■ TASK TO COMPLETE: Up to and including the line with "[button] (195, 846)", copy the records below exactly from their first line.

Items from a data source
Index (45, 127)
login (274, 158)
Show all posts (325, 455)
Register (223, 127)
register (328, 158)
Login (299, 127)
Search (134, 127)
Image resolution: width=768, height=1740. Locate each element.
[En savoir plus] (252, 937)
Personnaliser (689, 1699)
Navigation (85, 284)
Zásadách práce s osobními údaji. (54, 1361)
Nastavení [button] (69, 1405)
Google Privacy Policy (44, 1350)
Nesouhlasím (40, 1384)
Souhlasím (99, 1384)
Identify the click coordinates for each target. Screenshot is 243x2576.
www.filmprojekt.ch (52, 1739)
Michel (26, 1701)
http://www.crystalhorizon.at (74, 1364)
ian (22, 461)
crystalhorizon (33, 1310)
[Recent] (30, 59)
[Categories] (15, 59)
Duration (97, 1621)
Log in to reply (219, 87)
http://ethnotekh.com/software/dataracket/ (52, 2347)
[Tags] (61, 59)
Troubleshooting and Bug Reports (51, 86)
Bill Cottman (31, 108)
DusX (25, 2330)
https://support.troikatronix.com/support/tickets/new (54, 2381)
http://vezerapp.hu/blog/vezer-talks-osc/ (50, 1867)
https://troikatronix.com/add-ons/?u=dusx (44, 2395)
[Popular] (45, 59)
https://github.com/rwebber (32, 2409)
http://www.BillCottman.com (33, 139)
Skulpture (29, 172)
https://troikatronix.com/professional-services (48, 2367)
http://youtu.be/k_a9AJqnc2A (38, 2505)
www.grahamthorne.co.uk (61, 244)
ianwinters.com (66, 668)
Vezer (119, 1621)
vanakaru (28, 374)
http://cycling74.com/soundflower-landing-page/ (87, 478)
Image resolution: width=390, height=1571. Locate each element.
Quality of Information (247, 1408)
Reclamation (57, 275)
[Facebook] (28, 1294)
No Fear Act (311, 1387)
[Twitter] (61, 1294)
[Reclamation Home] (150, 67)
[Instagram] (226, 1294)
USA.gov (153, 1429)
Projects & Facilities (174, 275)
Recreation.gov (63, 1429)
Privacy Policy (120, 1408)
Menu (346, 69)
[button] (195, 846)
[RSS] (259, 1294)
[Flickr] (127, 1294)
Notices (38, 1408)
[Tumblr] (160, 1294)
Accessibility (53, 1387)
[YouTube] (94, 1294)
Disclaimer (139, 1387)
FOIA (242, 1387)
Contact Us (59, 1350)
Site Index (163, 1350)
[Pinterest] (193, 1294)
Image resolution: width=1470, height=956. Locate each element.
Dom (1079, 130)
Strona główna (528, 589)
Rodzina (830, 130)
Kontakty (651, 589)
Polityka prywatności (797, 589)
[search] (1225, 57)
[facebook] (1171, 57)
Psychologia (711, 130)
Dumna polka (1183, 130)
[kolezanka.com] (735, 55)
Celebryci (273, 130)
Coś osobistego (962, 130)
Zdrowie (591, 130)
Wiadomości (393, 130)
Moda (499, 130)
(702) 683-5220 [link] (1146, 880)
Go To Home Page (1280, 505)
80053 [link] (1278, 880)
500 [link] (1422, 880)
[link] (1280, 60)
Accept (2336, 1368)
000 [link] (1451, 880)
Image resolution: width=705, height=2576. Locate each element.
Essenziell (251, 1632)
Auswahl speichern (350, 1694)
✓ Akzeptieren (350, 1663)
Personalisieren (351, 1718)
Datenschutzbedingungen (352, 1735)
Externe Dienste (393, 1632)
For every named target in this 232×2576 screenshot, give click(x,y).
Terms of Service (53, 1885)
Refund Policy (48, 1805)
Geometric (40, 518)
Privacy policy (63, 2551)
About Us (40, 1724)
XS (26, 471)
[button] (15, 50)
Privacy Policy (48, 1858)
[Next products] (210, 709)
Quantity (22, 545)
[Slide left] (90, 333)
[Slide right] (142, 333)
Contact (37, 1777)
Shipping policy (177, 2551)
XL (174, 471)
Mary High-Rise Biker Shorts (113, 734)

■ OUTPUT FOR THIS EXERCISE:
Index (45, 127)
login (274, 158)
Show all posts (325, 455)
Register (223, 127)
register (328, 158)
Login (299, 127)
Search (134, 127)
Image resolution: width=768, height=1740. Locate each element.
[En savoir plus] (252, 937)
Personnaliser (689, 1699)
Navigation (85, 284)
Zásadách práce s osobními údaji. (54, 1361)
Nastavení [button] (69, 1405)
Google Privacy Policy (44, 1350)
Nesouhlasím (40, 1384)
Souhlasím (99, 1384)
Identify the click coordinates for each target. Screenshot is 243x2576.
www.filmprojekt.ch (52, 1739)
Michel (26, 1701)
http://www.crystalhorizon.at (74, 1364)
ian (22, 461)
crystalhorizon (33, 1310)
[Recent] (30, 59)
[Categories] (15, 59)
Duration (97, 1621)
Log in to reply (219, 87)
http://ethnotekh.com/software/dataracket/ (52, 2347)
[Tags] (61, 59)
Troubleshooting and Bug Reports (51, 86)
Bill Cottman (31, 108)
DusX (25, 2330)
https://support.troikatronix.com/support/tickets/new (54, 2381)
http://vezerapp.hu/blog/vezer-talks-osc/ (50, 1867)
https://troikatronix.com/add-ons/?u=dusx (44, 2395)
[Popular] (45, 59)
https://github.com/rwebber (32, 2409)
http://www.BillCottman.com (33, 139)
Skulpture (29, 172)
https://troikatronix.com/professional-services (48, 2367)
http://youtu.be/k_a9AJqnc2A (38, 2505)
www.grahamthorne.co.uk (61, 244)
ianwinters.com (66, 668)
Vezer (119, 1621)
vanakaru (28, 374)
http://cycling74.com/soundflower-landing-page/ (87, 478)
Image resolution: width=390, height=1571. Locate each element.
Quality of Information (247, 1408)
Reclamation (57, 275)
[Facebook] (28, 1294)
No Fear Act (311, 1387)
[Twitter] (61, 1294)
[Reclamation Home] (150, 67)
[Instagram] (226, 1294)
USA.gov (153, 1429)
Projects & Facilities (174, 275)
Recreation.gov (63, 1429)
Privacy Policy (120, 1408)
Menu (346, 69)
[button] (195, 846)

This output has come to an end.